**Work task:**
Go through the entries and copy each one exactly. Leave none out.

[Collected data entries]
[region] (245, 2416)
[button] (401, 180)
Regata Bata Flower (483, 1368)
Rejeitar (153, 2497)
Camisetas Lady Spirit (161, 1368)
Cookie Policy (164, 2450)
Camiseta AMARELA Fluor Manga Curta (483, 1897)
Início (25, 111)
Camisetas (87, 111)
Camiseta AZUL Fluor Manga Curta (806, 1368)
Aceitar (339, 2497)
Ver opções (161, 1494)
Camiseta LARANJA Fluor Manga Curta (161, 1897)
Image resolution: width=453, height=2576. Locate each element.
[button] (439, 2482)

**Worked solution:**
[region] (245, 2416)
[button] (401, 180)
Regata Bata Flower (483, 1368)
Rejeitar (153, 2497)
Camisetas Lady Spirit (161, 1368)
Cookie Policy (164, 2450)
Camiseta AMARELA Fluor Manga Curta (483, 1897)
Início (25, 111)
Camisetas (87, 111)
Camiseta AZUL Fluor Manga Curta (806, 1368)
Aceitar (339, 2497)
Ver opções (161, 1494)
Camiseta LARANJA Fluor Manga Curta (161, 1897)
Image resolution: width=453, height=2576. Locate each element.
[button] (439, 2482)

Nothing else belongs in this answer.